┌─ STUDY TEXT

For those who don’t know, the UK Government’s “Green Paper” on disability support is a policy proposal intended to reshape how benefits, healthcare, and employment are approached for disabled individuals. Most people think of it as a survey designed to collect public feedback on proposed policies. Green Papers are often used to spark public discussion before laws are made—or at least, that’s what the government claims to hope for.
But the reality is: proposals like this have immediate, lasting consequences for people already living under stigma, chronic illness, and mental health struggles.
This particular Green Paper has raised serious concerns among disability advocates. Rather than expanding support, many of the proposed changes risk limiting it—tightening eligibility, introducing harsher assessments, and placing greater pressure on already-vulnerable individuals to “prove” they are worthy of care. While it’s framed as a modernization effort, many disabled people see it as a quiet step toward exclusion.
Simply put, they are asking disabled people to work like healthy individuals to earn support—and punishing them if they can’t. One especially harmful proposal suggests delaying access to funding until age 22, rather than 18—making it harder for young people to receive care when early treatment could increase recovery and improve long-term outcomes.
As a disabled leader and advocate outside the UK, I chose to respond—not because I’m eligible for these benefits, but because this reflects a global pattern: the slow erasure of disabled voices in the name of efficiency.

└─
┌─ SUPPLIED MATERIAL

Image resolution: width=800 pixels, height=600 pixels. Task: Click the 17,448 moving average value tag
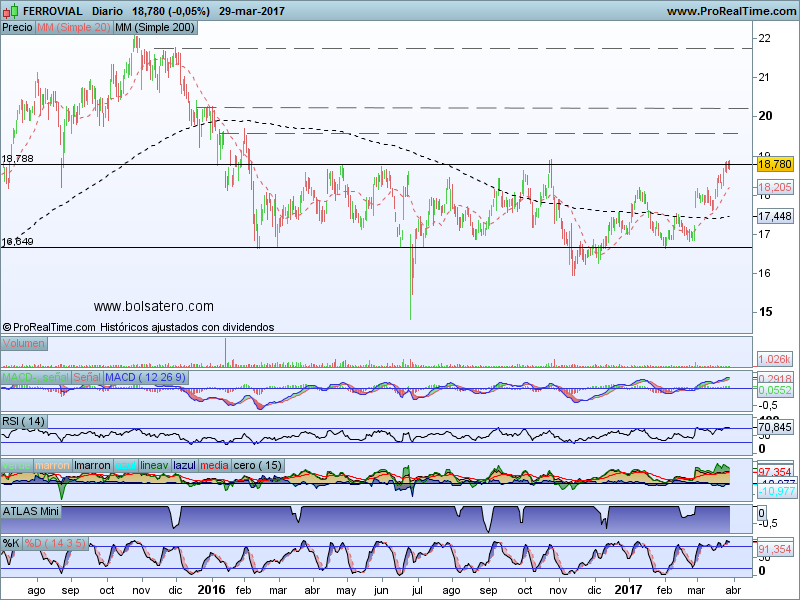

└─

TASK OBJECTIVE: Write the next part of the piece on the UK Government's disability Green Paper, starting after its final sentence.

OUTPUT FOR THIS TASK:
What follows is my unfiltered response. I debated softening it.
I chose not to.
Because the truth should not have to be polite to be heard.
An International Disabled Leader’s Open Letter to the UK Government” “Don’t Save Money with Our Lives”
This is the unfiltered response I submitted to a UK Green Paper on Disability Policy. I debated toning it down. I chose not to. Because the truth should not have to be polite to be heard.
Q1. Do you have any thoughts you’d like to share about the Green Paper in general or the Government’s approach to reforming disability services?
This might include thoughts on the language used in the Green Paper and the wider conversation about disability benefits, a statement summarising your opinion on the likelihood of the Green Paper in achieving its aims of saving the state money and getting more disabled people into work, or anything else you’d like to share.
Hello there, to make it clear I am not a UK citizen, but I am an international member of the DLN (Disabled Leaders Network) and I see answering your questions as my responsibility as a fellow disabled individual and leader. I apologise if I may seem rude, but I need to be extremely blunt because this is a matter of importance.
I believe that people who don’t understand what it is like to live with a disability, or know what it’s like to care for someone who is suffering from a physical or mental disability, shouldn’t be given the authority to decide how much support one gets in the name of benefitting the people. All they are actually doing is saving money by taking it from those who actually need and deserve it, and giving it to the government to buy, at worst, more weapons and, at best, building more parking areas.
Please, before you set a policy in motion ask yourself what is more important for your people, to live their lives a bit more peacefully knowing that those they love are not going to suffer when they themselves are gone, or to know that the next time they go out on picnic there is a parking area nearby.
Q2. Are you likely to be one of the people no longer eligible for PIP as a result of the proposed changes? If so, how do you feel the loss of this benefit will affect you?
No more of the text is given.